WHAT NEEDS TO BE DONE: Rewrite the material below, swapping "Core i9" for "Core i7" and leaving everything else unchanged.

RECORDS FOR THIS TASK:
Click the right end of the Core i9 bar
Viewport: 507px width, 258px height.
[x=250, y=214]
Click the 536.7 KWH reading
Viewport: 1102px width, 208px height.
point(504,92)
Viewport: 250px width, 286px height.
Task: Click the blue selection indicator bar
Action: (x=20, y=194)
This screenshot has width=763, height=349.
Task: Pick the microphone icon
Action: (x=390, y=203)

OUTPUT BELOW:
Click the right end of the Core i7 bar
Viewport: 507px width, 258px height.
[x=250, y=214]
Click the 536.7 KWH reading
Viewport: 1102px width, 208px height.
point(504,92)
Viewport: 250px width, 286px height.
Task: Click the blue selection indicator bar
Action: (x=20, y=194)
This screenshot has width=763, height=349.
Task: Pick the microphone icon
Action: (x=390, y=203)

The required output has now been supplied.